What are Canker Sores? Symptoms & Treatment Explained
Do you think you have a canker sore? If so, what are your next steps? These can be challenging questions to answer if you’re unfamiliar with canker sores, their symptoms and how to effectively treat them. Therefore, we’ll cover everything you need to know, and to put your mind at ease if you feel one coming on.
If you’re experiencing pain or discomfort in your mouth, along your gums, this is potentially a canker sore. It’s necessary to understand what a canker sore is, so you know exactly what you’re dealing with and to make sure it is not something more serious. Unfortunately, canker sores are much more common than people tend to think, and they can be generally described as an infection that occurs inside the mouth, on your gums, tongue, lips, the inside of your cheeks or even in your throat.
Usually, when it comes to canker sores, they are most commonly found on your gums, tongue, your lips or the inside of your cheeks. Sores in the back of your throat is also a possibility but far less common.
Thankfully, canker sores are easy to detect because you can feel them almost immediately with your tongue (or sometimes on your tongue). These painful and annoying sores are generally oval in share and have a white or, sometimes gray color in the middle with a red circle around the sore. Generally, all canker sores tend to look somewhat similar to this.
Additionally, canker sores aren’t usually dangerous, but they do last at least, several days and can cause some pain and discomfort.
Symptoms of Canker Sores
To help you correctly identify and then seek treatment for your canker sore, it’s essential to be familiar with the possible symptoms. In general, canker sores tend to stick around for a week before they show any signs of healing and at in its earliest stages, the center of the canker sore will be white but slowly fade to grey as it heals.

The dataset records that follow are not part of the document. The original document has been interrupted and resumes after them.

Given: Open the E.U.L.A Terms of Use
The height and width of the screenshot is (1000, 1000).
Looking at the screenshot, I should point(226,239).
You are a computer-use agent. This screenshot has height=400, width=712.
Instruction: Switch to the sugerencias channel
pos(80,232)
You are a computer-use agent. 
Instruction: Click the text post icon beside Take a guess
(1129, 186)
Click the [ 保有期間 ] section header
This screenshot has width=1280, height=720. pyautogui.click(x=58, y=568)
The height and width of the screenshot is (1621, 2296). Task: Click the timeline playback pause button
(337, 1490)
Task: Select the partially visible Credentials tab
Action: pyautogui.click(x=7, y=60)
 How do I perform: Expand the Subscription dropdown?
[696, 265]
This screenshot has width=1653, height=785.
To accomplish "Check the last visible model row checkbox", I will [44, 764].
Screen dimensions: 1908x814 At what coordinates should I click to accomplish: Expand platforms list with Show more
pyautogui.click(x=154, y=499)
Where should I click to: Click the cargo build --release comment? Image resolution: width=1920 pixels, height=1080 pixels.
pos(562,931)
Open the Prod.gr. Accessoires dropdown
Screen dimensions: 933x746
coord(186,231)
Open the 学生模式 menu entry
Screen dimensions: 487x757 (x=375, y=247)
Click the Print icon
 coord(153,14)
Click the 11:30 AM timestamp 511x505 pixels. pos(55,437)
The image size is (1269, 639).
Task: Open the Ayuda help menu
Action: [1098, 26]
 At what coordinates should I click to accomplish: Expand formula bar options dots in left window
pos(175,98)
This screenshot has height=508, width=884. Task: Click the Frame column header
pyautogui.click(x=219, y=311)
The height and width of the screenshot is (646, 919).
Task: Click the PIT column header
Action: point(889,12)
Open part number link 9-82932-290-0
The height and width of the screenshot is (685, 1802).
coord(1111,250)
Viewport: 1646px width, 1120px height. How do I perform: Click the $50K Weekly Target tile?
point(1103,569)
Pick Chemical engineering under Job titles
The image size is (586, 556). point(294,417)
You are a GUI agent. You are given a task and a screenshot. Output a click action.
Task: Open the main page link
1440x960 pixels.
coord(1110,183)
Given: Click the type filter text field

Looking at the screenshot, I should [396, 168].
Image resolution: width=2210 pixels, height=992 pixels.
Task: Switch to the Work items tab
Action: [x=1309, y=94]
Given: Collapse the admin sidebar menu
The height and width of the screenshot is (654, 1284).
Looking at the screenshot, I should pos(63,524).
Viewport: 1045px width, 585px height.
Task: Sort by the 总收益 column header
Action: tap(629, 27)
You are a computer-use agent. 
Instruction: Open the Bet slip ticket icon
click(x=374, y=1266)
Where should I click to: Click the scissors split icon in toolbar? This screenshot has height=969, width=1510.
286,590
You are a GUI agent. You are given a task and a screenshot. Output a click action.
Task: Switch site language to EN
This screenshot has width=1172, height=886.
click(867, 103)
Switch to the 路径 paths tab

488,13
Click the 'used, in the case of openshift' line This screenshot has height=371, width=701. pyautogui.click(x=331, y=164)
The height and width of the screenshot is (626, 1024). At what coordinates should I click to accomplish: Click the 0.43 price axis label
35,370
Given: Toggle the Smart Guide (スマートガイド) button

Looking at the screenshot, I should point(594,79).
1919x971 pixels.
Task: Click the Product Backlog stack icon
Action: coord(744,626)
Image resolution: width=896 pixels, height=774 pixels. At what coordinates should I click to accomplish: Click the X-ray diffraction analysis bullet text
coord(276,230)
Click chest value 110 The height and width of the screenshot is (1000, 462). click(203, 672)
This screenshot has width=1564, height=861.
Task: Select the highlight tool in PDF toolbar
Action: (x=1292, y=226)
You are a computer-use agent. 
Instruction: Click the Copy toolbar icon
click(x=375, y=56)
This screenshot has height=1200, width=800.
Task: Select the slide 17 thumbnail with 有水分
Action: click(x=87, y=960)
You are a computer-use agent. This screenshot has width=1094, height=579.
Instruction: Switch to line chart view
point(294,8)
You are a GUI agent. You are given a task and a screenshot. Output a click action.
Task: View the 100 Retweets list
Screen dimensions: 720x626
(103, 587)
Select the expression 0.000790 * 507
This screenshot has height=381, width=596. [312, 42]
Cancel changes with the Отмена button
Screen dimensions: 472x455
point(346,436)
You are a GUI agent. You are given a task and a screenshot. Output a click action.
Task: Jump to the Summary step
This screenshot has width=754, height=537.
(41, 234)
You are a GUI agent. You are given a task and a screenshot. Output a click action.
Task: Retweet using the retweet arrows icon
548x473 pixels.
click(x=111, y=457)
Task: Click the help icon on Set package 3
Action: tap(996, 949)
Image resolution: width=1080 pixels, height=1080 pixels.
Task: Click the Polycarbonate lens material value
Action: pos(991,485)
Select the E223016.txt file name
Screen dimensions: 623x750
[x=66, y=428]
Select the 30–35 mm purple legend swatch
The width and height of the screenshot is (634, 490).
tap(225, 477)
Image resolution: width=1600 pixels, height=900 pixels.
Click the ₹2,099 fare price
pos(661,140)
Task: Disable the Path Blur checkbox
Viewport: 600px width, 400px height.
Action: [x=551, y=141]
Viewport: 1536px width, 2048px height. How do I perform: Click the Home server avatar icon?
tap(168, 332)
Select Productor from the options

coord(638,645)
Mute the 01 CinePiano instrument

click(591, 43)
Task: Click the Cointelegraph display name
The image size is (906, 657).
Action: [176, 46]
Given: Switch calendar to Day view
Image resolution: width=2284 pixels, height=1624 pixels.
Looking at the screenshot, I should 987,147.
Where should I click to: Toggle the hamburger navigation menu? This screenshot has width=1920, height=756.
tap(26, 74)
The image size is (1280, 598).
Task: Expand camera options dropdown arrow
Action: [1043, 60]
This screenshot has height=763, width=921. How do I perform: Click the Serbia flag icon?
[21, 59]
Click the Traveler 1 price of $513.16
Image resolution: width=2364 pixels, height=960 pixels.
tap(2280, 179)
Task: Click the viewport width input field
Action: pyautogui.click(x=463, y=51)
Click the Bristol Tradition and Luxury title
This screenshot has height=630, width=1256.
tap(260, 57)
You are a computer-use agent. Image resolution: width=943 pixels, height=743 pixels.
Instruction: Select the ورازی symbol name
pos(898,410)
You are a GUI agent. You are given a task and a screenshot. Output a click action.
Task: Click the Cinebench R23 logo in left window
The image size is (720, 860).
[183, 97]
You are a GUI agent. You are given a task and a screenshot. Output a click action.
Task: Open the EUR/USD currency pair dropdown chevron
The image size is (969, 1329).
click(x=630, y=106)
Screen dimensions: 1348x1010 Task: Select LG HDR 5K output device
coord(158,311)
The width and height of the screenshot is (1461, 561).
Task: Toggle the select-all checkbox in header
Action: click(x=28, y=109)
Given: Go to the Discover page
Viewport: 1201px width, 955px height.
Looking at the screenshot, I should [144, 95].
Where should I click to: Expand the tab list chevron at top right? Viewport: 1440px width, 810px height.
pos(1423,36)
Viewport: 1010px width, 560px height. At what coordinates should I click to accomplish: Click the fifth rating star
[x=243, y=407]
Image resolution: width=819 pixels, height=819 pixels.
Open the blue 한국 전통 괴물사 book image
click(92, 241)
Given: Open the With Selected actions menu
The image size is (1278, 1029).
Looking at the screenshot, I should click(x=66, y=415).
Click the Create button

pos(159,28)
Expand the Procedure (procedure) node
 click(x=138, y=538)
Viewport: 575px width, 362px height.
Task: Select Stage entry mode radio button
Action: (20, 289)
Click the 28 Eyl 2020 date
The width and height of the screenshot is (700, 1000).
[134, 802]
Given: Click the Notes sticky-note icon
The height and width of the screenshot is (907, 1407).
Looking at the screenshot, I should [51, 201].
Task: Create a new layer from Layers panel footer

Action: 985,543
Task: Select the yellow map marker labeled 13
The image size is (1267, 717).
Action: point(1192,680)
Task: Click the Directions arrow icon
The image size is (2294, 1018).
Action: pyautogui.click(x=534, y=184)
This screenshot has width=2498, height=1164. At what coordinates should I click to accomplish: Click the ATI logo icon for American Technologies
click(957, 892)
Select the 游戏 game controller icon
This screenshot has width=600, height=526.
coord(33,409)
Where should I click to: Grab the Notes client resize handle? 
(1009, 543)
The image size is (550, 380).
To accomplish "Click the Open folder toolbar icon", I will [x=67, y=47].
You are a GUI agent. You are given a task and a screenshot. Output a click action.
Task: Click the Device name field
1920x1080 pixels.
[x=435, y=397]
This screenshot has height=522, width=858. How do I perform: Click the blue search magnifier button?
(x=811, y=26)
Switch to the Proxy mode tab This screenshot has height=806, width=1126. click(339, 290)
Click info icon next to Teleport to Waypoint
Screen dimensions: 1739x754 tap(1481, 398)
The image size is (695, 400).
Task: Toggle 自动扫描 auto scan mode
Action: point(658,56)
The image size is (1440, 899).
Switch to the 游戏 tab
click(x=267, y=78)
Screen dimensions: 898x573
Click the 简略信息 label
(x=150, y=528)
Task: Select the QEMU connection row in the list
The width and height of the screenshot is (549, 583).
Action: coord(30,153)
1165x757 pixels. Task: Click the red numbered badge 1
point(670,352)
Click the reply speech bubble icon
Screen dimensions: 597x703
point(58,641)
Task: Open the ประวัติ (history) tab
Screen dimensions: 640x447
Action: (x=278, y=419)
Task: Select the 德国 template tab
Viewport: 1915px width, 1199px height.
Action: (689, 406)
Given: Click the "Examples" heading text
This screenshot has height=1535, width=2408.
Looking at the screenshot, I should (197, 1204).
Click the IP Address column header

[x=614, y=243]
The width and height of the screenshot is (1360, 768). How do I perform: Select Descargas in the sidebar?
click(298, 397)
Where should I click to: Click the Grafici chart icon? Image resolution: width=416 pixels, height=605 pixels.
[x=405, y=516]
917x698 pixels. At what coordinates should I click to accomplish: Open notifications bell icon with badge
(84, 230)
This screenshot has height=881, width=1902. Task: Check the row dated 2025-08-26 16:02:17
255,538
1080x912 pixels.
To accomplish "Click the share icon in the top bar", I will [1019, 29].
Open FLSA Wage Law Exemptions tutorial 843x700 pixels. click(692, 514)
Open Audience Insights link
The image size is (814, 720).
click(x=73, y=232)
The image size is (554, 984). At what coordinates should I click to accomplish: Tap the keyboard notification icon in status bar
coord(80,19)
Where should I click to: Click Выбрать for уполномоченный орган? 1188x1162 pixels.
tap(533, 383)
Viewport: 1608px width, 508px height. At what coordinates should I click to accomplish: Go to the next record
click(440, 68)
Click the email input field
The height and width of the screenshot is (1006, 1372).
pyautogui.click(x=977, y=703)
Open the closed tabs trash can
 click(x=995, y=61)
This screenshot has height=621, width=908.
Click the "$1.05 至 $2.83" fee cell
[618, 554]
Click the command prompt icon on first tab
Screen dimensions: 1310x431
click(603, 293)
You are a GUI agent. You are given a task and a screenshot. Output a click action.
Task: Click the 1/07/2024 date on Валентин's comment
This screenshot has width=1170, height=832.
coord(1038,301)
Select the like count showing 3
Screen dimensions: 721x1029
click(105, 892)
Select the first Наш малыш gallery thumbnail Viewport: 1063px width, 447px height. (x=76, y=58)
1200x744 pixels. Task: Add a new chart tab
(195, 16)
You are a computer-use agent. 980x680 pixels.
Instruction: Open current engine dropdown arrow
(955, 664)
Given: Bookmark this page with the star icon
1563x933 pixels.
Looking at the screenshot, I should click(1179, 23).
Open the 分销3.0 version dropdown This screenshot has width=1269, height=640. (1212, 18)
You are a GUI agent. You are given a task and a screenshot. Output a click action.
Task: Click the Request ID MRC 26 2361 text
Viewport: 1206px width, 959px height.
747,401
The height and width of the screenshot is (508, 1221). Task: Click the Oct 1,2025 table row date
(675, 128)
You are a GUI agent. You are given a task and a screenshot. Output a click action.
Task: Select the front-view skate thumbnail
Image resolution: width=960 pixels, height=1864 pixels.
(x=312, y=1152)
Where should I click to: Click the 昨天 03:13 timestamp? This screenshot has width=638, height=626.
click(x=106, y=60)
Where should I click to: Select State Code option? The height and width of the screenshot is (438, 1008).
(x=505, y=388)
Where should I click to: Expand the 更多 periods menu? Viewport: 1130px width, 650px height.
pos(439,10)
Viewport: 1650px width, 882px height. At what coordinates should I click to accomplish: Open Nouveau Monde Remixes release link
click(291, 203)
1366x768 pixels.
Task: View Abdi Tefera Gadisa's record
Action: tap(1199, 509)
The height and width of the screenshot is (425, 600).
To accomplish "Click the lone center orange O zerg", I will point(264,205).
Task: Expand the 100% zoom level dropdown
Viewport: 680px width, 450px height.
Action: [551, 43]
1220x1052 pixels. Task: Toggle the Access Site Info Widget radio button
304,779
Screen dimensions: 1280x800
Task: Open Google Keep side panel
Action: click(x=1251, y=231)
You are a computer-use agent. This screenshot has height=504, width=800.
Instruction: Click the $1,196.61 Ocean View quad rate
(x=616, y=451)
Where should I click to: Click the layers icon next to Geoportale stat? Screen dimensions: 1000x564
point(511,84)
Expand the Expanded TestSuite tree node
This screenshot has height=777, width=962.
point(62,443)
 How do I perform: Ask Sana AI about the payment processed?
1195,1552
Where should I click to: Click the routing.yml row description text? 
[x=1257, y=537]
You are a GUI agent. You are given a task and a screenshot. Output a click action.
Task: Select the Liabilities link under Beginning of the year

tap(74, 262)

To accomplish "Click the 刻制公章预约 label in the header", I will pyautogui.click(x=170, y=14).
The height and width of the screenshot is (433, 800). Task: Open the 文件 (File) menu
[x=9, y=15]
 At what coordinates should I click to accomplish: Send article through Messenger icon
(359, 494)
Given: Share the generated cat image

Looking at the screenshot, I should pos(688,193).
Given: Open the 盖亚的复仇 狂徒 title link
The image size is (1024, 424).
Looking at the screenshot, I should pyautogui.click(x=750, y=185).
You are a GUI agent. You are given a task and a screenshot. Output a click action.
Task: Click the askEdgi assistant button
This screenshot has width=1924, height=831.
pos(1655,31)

Usually, canker sores are about a centimeter wide with inflammation all around it. Without even touching it, there will be pain and discomfort caused by the abscess. Of course, all symptoms differ from person to person, but these are the general symptoms one would usually associate with a canker sore. If it does not go away in a few weeks, be sure to contact your doctor or schedule an appointment with your dentist to ensure it is not oral cancer or herpes.
Treatment and medication available to help a canker sore heel and to reduce the pain and inflammation might already be in your medicine cabinet. As a general rule of thumb, unfortunately, canker sores take time to heel. There is no magical cure, and usually, antibiotics are unnecessarily drastic. So, your very first solution is just to let the canker sore run its course or to use a numbing preparation such as Orajel.
For a more natural solution–mix sea salt with warm water and swish this back and forth in your mouth, especially where the canker sore is located. This might be be painful and irritate the sore at first but, after cooling, this can help to speed up the healing process. If you are sensitive to salt try hydrogen peroxide instead of salt.
On the other hand, you can do things to prevent canker sores from happening, too! This is mainly for those of you who feel like you seem to get an excess of lesions in or around your mouth. To help prevent these pesky and painful sores, try things like using SLS-free toothpaste or taking probiotics, to help promote healthy bacteria in your mouth!
The Bottom Line
At this point, you have all the information you need about canker sores. From precisely what they are, how to identify them, the symptoms they produce and finally, how to treat them! Although painful, canker sores generally pass within a week, so there should be no need to seek medical care.